::: Data to process

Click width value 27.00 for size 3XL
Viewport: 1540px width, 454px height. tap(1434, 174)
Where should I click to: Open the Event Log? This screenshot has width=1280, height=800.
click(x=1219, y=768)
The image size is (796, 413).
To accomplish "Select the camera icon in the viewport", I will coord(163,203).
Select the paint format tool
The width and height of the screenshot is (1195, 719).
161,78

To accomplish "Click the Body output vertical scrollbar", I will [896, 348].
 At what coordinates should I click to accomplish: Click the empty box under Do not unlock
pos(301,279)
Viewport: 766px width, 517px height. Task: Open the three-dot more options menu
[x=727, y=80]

::::::

Assignment:
Take each line above that holds the string "Select" and copy it.

Answer section:
To accomplish "Select the camera icon in the viewport", I will coord(163,203).
Select the paint format tool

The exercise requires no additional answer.